= Page excerpt =
A CANCER patient hopes a new form of radiotherapy could prolong her life with her four children.

Rachel Aldridge, 45, was diagnosed with bowel cancer – the UK’s second biggest cancer killer – in April last year and it has since spread to the liver.

She has undergone two lots of chemotherapy and radiotherapy on her colon, but hopes a form of radiotherapy, which specifically targets the liver, could prolong her life. She is booked in for an appointment at the Churchill Hospital on Thursday.

The treatment, called Selective Internal Radiation Therapy (SIRT), was made available on a two-year trial at 10 hospitals around the country, including the Churchill, on Wednesday. Ms Aldridge, who is divorced and has four children, Bribie , 21, Chloe, 20, James, 17, and Oliver, 16, has been told her cancer is incurable.

She said: “I feel so lucky that researchers out there have created this treatment for cancer.

“It’s amazing to think it could prolong my life with my four children.

“My children worry constantly because they know the implications of the disease.”

Ms Aldridge, who works as a training co-ordinator at Abingdon and Witney College and lives in Bowgrave Copse, Abingdon, added: “I had radiotherapy for five weeks in December 2012 on my colon and that was the most effective treatment I have had so far.

“Hopefully there is a good chance the radiotherapy on my liver will work.”

SIRT is the first to be offered on a new system, called Commissioning Through Evaluation, which trials treatments to prove their effectiveness on patients. It could see SIRT become available on the NHS.

The treatment, which will be given to patients with liver cancer that has spread from the bowel and bile duct cancer, is one-off and involves injecting millions of tiny radioactive beads into the artery that supplies the cancer, directly into the site of the disease.

Dr Ricky Sharma, consultant oncologist at Oxford University Hospitals NHS Trust, said: “It’s a very specialist form of treatment.

“It is an innovative treatment for liver metastases – the spread of cancer from other parts of the body to the liver – that we have not been able to target with radiotherapy before now.”

He said he expected to treat at least 40 patients a year with SIRT as part of the trial.

SIRT had previously been available on the NHS through the Cancer Drugs Fund, but the Government removed it from the fund in April meaning it has only been available privately – costing patients about £8,000.

Eynsham resident Clive Stone, who has fought to get cancer drugs on the NHS, said: “It is terrific and it will help a lot of cancer patients.

“What we are looking for is SIRT to be used for cancers that are elsewhere.”

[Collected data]
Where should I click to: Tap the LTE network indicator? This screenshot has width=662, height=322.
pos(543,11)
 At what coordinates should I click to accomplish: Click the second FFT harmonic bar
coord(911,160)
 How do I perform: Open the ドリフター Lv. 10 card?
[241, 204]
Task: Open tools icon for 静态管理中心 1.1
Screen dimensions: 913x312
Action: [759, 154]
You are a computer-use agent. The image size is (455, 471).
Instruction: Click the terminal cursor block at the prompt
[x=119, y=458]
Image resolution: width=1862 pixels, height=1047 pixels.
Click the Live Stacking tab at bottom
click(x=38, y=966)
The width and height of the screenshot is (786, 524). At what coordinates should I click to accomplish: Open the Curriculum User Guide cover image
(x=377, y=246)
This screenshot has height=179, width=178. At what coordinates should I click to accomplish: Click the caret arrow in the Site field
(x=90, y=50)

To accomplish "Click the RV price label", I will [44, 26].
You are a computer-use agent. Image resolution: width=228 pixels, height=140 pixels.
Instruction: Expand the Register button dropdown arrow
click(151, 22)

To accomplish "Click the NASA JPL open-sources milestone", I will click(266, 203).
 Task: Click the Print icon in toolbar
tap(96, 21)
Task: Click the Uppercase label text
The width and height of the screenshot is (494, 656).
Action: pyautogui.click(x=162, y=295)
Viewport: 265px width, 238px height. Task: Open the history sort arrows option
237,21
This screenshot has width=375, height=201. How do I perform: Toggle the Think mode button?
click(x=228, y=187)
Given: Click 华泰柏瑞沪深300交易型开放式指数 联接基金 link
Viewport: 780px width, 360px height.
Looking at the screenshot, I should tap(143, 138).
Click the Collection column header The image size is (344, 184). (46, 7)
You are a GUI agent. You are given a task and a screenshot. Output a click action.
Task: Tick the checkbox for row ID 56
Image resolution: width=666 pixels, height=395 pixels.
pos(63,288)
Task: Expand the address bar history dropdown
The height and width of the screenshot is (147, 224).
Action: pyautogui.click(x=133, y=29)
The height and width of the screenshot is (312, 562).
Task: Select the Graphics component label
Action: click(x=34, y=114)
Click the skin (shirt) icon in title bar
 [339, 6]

= Exercise requirements =
Please turn the paragraph of the SIRT article that begins "SIRT had previously been available" into a short bulleted list that keeps its main facts. Work only from the SIRT article and not from the entries.

= Output =
- SIRT used to be available on the NHS through the Cancer Drugs Fund.
- The Government removed it from the fund in April.
- Since then it has been available only privately, at a cost to patients of about £8,000.